Apply Anti-Windup Mechanisms
Integral windup is one of the most common causes of bad controller behavior. It happens when the actuator saturates. This means it hits the maximum or minimum values, and the integral term keeps accumulating error.
Once the actuator comes out of saturation, this causes the controller to slam the system trying to compensate.
Here are the tips on how to avoid this phenomenon:
- Use integrator clamping or an anti-windup solution.
- Use conditional integration.
- Limit the integral term.
- Use external reset feedback if the controller supports it.
Anti-windup has been shown to highly improve loop stability in different types of processes.
Documentation
This is one of the very important aspect not only during tuning, but also in engineering in general. It is one of the most overlooked best practices. Good documentation saves time keeping us up to date for the recently changes. It helps other engineers to track the past changes and provides a baseline for future work.
Before, during and even after the tuning process remember to record:
- The process conditions during tuning.
- The method used.
- The PID form and final values.
- Step test graphs.
- Observations before and after.
- Any special notes (nonlinearity, delays, disturbances, noise).
In the next sixth month, is difficult to recall the changes (modifications) you made today. So, to generates habit of documenting everything is a perfect best practice.
Key takeaways: PID Loop Tuning Best Practices
The tuning of the PID loop is crucial for optimal performance and system stability. The key importance here is to understand the role of proportional, integral and derivative terms.
Plus, to follow the systematic tuning techniques, will allow you to tune PID controllers effectively for different applications. This results to the control system that is more reliable and efficient.
In addition, even if the tuning process was successively achieved, it is recommended that the PID gains are continuously monitored and adjusted for safety, profit and energy efficiency.

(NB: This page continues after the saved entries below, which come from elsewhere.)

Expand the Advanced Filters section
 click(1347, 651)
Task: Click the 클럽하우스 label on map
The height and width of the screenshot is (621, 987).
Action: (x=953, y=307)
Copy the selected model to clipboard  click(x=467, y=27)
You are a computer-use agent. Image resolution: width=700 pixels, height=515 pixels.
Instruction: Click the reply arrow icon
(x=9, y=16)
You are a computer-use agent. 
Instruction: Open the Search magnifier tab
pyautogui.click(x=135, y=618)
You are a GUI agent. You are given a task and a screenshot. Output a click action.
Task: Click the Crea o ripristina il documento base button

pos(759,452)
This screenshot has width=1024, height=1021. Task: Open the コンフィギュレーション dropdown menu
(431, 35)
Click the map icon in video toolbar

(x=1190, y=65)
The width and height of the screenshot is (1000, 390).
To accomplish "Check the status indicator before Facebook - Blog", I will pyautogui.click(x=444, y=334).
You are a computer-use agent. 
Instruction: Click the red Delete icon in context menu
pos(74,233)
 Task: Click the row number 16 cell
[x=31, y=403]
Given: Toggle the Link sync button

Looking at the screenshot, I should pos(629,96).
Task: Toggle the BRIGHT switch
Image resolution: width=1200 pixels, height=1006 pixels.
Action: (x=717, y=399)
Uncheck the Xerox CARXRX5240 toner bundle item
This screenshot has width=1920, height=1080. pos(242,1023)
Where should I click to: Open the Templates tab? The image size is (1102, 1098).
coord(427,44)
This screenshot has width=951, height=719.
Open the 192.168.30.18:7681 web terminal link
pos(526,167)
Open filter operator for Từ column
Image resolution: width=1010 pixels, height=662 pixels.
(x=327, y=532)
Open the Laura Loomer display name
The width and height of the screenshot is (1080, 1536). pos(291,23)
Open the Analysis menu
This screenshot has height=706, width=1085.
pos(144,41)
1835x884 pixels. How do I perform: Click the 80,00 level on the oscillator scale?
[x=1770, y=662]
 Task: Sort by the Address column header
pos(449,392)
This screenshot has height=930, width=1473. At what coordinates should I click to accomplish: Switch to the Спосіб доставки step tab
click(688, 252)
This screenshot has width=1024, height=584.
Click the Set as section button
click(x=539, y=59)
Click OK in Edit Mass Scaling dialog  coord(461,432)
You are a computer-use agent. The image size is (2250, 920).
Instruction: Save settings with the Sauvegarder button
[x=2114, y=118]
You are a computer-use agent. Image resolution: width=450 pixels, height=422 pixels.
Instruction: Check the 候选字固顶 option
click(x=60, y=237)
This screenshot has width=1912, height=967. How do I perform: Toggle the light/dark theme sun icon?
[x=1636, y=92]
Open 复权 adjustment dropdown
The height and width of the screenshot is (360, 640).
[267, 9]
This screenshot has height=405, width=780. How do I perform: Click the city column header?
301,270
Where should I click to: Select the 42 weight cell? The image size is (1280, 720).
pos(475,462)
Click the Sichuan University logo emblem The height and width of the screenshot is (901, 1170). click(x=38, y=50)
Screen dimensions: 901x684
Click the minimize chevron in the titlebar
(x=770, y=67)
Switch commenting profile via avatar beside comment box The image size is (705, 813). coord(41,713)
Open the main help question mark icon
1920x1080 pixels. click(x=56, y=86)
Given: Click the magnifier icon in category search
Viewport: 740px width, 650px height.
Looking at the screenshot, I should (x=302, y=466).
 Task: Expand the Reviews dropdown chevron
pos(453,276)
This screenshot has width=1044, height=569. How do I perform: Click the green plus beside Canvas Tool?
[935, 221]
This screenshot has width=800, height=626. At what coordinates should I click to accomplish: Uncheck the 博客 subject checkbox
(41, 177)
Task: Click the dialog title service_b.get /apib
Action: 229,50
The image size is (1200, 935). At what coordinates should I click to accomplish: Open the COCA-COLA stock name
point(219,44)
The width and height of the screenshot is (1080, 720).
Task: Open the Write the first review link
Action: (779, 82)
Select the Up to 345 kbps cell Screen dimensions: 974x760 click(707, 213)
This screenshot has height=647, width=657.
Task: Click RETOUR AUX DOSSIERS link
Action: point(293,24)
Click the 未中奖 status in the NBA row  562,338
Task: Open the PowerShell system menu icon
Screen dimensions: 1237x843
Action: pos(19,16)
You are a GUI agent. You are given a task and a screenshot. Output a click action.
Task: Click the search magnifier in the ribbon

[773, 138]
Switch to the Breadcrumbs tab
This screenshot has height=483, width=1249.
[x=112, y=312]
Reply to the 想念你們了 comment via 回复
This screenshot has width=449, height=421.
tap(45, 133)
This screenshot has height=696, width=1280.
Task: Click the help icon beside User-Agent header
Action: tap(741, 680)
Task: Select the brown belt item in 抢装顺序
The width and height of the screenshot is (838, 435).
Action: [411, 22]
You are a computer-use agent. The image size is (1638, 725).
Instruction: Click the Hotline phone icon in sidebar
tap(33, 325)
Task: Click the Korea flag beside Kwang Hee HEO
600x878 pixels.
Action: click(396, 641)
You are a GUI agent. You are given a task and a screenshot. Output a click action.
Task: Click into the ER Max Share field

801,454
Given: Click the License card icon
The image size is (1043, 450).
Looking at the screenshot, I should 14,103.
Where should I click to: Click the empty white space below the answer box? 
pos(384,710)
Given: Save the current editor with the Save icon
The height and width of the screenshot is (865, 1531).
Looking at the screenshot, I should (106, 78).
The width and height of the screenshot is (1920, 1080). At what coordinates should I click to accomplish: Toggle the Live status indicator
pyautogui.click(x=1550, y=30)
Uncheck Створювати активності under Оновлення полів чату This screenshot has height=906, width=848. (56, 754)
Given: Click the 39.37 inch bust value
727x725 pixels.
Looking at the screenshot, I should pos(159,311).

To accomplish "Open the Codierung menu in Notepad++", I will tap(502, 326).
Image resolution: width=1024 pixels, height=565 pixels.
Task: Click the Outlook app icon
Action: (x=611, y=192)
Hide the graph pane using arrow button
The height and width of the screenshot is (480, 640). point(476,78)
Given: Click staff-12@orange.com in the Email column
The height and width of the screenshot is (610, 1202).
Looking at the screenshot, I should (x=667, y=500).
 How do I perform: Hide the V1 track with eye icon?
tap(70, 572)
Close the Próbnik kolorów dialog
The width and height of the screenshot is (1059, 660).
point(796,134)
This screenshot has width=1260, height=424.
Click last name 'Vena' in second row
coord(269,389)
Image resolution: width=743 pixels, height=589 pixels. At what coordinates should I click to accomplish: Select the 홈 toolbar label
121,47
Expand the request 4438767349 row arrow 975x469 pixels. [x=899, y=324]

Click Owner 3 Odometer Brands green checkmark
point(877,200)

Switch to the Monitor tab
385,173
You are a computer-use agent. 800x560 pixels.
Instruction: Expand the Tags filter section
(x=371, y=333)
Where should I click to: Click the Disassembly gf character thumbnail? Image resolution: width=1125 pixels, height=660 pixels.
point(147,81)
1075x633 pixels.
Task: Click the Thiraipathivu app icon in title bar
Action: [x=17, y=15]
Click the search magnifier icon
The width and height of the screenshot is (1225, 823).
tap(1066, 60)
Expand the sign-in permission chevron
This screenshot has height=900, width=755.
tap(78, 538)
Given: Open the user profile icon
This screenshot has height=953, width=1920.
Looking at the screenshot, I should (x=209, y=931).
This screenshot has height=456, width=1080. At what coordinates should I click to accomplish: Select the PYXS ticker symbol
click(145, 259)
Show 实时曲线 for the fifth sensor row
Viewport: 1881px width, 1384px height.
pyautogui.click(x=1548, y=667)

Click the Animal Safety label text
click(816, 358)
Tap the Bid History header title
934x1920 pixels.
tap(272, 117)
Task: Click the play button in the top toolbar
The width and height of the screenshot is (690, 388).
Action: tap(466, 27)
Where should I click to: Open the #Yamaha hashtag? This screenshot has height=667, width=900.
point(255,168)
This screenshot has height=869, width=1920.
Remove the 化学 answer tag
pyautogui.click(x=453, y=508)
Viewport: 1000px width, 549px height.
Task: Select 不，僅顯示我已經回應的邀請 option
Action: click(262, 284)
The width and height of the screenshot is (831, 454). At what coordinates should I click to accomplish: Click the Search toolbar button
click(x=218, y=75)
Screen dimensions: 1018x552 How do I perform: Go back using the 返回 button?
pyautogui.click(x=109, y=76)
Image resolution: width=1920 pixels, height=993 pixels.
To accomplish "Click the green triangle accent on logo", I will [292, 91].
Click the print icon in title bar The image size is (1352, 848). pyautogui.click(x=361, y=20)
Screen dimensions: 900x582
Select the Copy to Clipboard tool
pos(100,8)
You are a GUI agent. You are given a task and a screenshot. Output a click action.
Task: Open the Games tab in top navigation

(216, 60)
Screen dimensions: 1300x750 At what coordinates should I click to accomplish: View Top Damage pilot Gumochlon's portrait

FAQ: PID Loop Tuning Best Practices
What should I check before tuning?
Make sure sensors, actuators, and wiring work properly. Understand if the process is fast, slow, or has dead-time.
What is the simplest tuning approach?
Start with P-only, adjust until stable, then add I, and finally D only if needed.
Is Ziegler–Nichols still useful?
Yes, but only as a starting point. It often produces aggressive settings.
When should I avoid using derivative (D)?
Avoid D if the signal is noisy or the process is very fast.
How do I know a loop is over-tuned?
Oscillation, overshoot, or actuator “hunting” (constant movement).
How do I know a loop is under-tuned?
Slow response to setpoint or disturbances.
Should I tune loops one by one?
Yes. Interacting loops can confuse the results.
When should I retune?
If process conditions change, equipment ages, or the response becomes sluggish or unstable.
Do auto-tune features help?
They provide a good baseline, but manual adjustment is usually required.
When should I use advanced control methods?
If the process has dead-time, high interaction, or nonlinear behavior (cascade, feedforward, gain scheduling, etc.).